» **DATA SUPPLIED**:

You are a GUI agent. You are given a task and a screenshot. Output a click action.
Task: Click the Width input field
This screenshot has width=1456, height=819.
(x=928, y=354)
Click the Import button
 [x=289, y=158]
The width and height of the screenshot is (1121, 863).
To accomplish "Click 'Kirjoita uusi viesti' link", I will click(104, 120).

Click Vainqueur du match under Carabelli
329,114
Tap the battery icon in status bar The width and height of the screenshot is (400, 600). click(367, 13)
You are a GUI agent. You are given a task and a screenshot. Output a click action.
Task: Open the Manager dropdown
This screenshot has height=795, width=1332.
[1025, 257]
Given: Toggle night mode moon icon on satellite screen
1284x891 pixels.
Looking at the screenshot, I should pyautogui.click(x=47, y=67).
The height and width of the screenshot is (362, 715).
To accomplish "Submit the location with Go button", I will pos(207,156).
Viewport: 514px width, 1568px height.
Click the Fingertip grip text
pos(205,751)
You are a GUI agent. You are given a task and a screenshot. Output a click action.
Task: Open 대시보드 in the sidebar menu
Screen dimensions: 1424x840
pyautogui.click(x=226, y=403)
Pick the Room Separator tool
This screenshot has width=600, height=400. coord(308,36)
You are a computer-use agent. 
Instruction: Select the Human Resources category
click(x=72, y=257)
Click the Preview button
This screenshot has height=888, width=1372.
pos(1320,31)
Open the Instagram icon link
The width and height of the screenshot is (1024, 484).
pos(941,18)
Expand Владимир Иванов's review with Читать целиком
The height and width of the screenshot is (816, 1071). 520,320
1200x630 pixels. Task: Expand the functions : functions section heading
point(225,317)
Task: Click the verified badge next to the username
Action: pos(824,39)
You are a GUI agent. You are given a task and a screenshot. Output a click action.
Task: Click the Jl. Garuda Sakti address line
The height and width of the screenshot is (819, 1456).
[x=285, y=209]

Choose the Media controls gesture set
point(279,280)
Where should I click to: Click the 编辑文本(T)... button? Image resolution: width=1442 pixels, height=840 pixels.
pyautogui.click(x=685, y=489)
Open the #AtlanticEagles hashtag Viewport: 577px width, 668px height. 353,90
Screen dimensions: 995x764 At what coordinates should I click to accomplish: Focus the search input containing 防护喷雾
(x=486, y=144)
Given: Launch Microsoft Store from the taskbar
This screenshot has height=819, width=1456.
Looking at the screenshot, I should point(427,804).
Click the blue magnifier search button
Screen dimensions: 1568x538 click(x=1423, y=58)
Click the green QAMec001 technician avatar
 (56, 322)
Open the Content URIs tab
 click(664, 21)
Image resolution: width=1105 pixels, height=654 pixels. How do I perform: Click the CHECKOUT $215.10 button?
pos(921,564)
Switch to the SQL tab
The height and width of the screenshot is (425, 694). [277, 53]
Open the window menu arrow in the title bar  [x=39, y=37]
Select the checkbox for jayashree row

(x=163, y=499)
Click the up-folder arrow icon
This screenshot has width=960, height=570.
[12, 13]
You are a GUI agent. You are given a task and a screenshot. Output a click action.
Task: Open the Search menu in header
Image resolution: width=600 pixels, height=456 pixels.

» **REQUIRED TASK**: Copy the listing above line for line, without changing anything.

» **THE OUTPUT**:
You are a GUI agent. You are given a task and a screenshot. Output a click action.
Task: Click the Width input field
This screenshot has width=1456, height=819.
(x=928, y=354)
Click the Import button
 [x=289, y=158]
The width and height of the screenshot is (1121, 863).
To accomplish "Click 'Kirjoita uusi viesti' link", I will click(104, 120).

Click Vainqueur du match under Carabelli
329,114
Tap the battery icon in status bar The width and height of the screenshot is (400, 600). click(367, 13)
You are a GUI agent. You are given a task and a screenshot. Output a click action.
Task: Open the Manager dropdown
This screenshot has height=795, width=1332.
[1025, 257]
Given: Toggle night mode moon icon on satellite screen
1284x891 pixels.
Looking at the screenshot, I should pyautogui.click(x=47, y=67).
The height and width of the screenshot is (362, 715).
To accomplish "Submit the location with Go button", I will pos(207,156).
Viewport: 514px width, 1568px height.
Click the Fingertip grip text
pos(205,751)
You are a GUI agent. You are given a task and a screenshot. Output a click action.
Task: Open 대시보드 in the sidebar menu
Screen dimensions: 1424x840
pyautogui.click(x=226, y=403)
Pick the Room Separator tool
This screenshot has width=600, height=400. coord(308,36)
You are a computer-use agent. 
Instruction: Select the Human Resources category
click(x=72, y=257)
Click the Preview button
This screenshot has height=888, width=1372.
pos(1320,31)
Open the Instagram icon link
The width and height of the screenshot is (1024, 484).
pos(941,18)
Expand Владимир Иванов's review with Читать целиком
The height and width of the screenshot is (816, 1071). 520,320
1200x630 pixels. Task: Expand the functions : functions section heading
point(225,317)
Task: Click the verified badge next to the username
Action: pos(824,39)
You are a GUI agent. You are given a task and a screenshot. Output a click action.
Task: Click the Jl. Garuda Sakti address line
The height and width of the screenshot is (819, 1456).
[x=285, y=209]

Choose the Media controls gesture set
point(279,280)
Where should I click to: Click the 编辑文本(T)... button? Image resolution: width=1442 pixels, height=840 pixels.
pyautogui.click(x=685, y=489)
Open the #AtlanticEagles hashtag Viewport: 577px width, 668px height. 353,90
Screen dimensions: 995x764 At what coordinates should I click to accomplish: Focus the search input containing 防护喷雾
(x=486, y=144)
Given: Launch Microsoft Store from the taskbar
This screenshot has height=819, width=1456.
Looking at the screenshot, I should point(427,804).
Click the blue magnifier search button
Screen dimensions: 1568x538 click(x=1423, y=58)
Click the green QAMec001 technician avatar
 (56, 322)
Open the Content URIs tab
 click(664, 21)
Image resolution: width=1105 pixels, height=654 pixels. How do I perform: Click the CHECKOUT $215.10 button?
pos(921,564)
Switch to the SQL tab
The height and width of the screenshot is (425, 694). [277, 53]
Open the window menu arrow in the title bar  [x=39, y=37]
Select the checkbox for jayashree row

(x=163, y=499)
Click the up-folder arrow icon
This screenshot has width=960, height=570.
[12, 13]
You are a GUI agent. You are given a task and a screenshot. Output a click action.
Task: Open the Search menu in header
Image resolution: width=600 pixels, height=456 pixels.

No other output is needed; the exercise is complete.